# [Task statement]
Write out every line of the material below, wording included, and add 52 to each number in the click coordinates. Leave the pictures out.
## start Supplied data
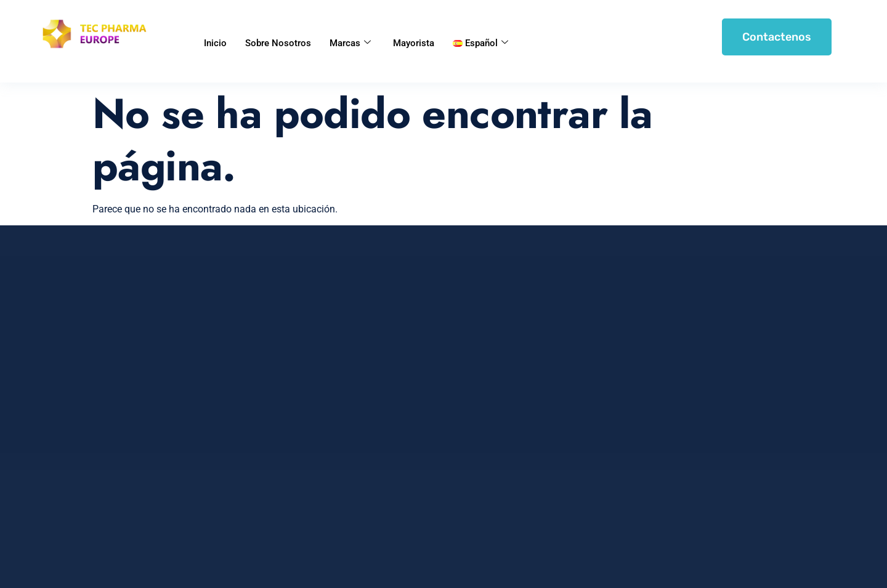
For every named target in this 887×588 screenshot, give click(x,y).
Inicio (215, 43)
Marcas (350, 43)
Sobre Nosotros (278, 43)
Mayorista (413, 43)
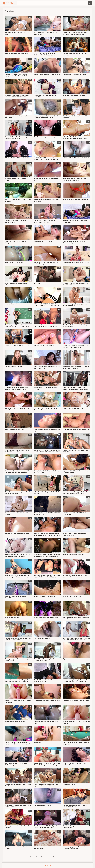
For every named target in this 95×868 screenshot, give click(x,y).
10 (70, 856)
## end Supplied data
# [Response to the exercise]
For every named target in this 887×588 screenshot, give click(x,y).
Inicio (267, 95)
Marcas (402, 95)
Sobre Nosotros (330, 95)
Mayorista (465, 95)
For every named target in this 95×868 screenshot, give click(x,y).
10 (122, 908)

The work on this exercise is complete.